Concern #4 Involve parents (feedback)
We may have missed the opportunities but we have not seen or heard of significant event/action to involve parents at the community level to contribute to the discussion on the new online education phenomenon. I appeal to the MOE, The GTU, The Regional Councils, PTA’s and other stakeholders to initiate discussion fora across Guyana to ferret out the issues that can ( and in some cases have already begun to) torpedo the new learning process. Let us involve every youth and church organizations, let us call on the business community and other relevant social entities to find ways to rescue those children falling between the cracks and inspire those who are pressing on. Let us plan and hold meeting in every neighbourhood. Not a child should be left in the cold.
Concern # 5 Innovation and Accountability:
Finally, parents, caregivers and education providers/deliverers must recognize that the traditional process needs rewiring. The exam oriented time constrained protocols need revisiting to deal with this learning shift. The future of the nation – a stable and dependable society – is at stake. Let us join hands and hearts and thwart the dissonance brought in by Covid-19. Bearing in mind that the student/pupil is not in the physical presence of a teacher and that some parents may have to re-familiarize themselves with subject matters, we recommend that the curriculum be re-timed to give a bit more space for the paced students (and parents) to grasp and master concepts.

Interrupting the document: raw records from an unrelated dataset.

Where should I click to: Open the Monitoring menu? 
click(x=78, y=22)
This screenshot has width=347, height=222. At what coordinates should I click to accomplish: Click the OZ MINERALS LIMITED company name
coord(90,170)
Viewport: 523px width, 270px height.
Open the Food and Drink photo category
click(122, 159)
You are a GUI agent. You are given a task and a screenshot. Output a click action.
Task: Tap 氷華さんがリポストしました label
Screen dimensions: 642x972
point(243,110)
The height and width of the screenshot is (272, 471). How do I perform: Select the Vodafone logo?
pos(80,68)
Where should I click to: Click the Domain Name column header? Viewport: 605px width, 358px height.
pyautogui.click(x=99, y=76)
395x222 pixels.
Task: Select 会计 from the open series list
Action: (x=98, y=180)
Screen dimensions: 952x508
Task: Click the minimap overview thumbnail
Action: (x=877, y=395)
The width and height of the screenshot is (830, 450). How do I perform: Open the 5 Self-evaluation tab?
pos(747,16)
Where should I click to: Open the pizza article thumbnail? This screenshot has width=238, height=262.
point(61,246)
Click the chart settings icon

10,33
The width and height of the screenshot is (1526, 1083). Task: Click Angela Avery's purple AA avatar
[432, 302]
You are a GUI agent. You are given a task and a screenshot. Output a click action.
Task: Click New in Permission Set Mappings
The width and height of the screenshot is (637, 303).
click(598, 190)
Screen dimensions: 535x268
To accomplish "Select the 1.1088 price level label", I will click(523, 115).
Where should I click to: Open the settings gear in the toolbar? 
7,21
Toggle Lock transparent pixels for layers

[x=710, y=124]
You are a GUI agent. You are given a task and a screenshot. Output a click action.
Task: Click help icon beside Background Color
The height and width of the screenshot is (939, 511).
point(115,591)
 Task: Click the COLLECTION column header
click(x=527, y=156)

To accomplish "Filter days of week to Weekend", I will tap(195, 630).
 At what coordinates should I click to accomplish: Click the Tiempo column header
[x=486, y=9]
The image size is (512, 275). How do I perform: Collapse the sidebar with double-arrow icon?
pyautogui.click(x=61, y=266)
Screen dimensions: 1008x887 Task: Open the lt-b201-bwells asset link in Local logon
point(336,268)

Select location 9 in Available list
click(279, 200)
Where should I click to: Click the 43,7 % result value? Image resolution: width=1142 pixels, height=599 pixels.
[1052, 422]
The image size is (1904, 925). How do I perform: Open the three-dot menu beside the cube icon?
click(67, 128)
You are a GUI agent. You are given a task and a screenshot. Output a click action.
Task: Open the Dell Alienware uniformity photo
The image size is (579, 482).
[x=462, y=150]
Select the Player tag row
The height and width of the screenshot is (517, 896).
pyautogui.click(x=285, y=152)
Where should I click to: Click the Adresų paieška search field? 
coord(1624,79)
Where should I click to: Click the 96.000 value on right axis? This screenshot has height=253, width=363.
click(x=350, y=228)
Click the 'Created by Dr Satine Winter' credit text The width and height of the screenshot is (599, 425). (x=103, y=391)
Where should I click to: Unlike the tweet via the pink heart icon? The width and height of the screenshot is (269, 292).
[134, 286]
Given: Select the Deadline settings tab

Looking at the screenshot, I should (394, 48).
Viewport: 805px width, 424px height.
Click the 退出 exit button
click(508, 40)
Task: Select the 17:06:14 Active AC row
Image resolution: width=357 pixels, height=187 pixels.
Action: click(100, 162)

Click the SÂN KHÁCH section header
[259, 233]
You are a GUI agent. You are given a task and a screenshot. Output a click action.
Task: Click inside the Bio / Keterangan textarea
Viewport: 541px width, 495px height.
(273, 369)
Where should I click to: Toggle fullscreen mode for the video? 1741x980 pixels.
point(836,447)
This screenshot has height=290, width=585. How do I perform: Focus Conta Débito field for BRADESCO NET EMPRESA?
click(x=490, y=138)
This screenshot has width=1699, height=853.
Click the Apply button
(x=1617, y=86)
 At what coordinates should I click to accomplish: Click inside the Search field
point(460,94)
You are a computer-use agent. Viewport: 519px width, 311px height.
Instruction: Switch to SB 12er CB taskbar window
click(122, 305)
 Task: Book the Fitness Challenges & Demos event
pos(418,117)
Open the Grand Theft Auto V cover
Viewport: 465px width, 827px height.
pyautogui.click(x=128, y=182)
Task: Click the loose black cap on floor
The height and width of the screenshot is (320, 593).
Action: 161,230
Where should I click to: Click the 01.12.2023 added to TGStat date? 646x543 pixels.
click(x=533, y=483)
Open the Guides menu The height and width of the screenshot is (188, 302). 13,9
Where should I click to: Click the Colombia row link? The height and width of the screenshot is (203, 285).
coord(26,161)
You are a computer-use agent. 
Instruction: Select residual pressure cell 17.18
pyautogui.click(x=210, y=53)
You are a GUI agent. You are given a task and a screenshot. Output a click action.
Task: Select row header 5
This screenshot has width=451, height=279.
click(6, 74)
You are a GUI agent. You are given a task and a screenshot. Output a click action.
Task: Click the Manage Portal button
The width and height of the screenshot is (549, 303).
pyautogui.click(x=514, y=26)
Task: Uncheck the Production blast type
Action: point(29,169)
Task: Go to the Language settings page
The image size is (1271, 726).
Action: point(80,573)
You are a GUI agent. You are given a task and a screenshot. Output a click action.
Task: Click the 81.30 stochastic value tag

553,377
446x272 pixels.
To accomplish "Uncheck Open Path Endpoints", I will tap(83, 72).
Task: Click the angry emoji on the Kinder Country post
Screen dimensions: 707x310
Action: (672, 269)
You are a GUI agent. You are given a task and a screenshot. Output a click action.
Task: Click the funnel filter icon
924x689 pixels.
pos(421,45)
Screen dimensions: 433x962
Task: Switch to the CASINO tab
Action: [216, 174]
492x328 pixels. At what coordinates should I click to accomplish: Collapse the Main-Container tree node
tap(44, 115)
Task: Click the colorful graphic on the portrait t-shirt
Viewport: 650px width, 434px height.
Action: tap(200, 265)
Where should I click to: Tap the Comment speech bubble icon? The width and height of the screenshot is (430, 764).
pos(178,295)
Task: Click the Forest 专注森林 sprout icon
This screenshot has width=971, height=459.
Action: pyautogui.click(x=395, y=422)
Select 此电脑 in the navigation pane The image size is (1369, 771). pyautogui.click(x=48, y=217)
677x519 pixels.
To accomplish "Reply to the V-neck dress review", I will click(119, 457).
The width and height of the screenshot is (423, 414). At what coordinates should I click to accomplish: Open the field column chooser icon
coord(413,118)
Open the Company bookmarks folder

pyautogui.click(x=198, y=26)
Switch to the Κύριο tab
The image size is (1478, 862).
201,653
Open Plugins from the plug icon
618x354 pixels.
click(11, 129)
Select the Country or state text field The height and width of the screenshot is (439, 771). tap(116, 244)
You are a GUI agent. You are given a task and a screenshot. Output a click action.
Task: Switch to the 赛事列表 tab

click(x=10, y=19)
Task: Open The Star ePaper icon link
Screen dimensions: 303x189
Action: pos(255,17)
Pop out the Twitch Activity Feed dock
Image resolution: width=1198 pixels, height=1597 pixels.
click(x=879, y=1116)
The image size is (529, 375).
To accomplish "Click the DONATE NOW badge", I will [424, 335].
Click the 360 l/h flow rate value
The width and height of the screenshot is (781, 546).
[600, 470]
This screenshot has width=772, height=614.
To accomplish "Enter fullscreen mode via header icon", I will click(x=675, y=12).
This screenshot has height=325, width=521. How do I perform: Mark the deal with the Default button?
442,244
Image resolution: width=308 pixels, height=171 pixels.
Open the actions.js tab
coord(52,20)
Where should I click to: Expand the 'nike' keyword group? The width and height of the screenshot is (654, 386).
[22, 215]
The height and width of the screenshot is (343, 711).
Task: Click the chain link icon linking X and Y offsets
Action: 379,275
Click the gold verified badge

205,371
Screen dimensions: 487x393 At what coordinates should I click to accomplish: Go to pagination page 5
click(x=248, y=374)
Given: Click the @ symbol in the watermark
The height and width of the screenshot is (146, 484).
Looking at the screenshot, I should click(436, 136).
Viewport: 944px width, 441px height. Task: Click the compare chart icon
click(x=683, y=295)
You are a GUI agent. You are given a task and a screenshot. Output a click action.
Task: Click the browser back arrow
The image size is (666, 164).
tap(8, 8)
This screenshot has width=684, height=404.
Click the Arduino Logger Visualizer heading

Robust policing of the education system is needed as there are reports of teacher’s not delivering the required quantity and quality of tutoring. Greater use should be made of the Learning Channel to deliver live lessons and less of the videos that while being educational does not help those children that have questions and are not as visually aligned. The direct stakeholders of the Education system needs to insist that all students are logged (present Miss/Sir) and monitored (remain in class) throughout the school day. Teachers should report to parents as frequent as possible those students who (jack) play truant.
It is our hope that this appeal would reach the hearts and heads of our education leaders and all relevant stakeholder and that we can join hearts and hands, brainstorm, encourage, motivate and reinforce the education service (system) for the benefit of everyone.
God bless every dedicated and altruistic teacher, parent and official.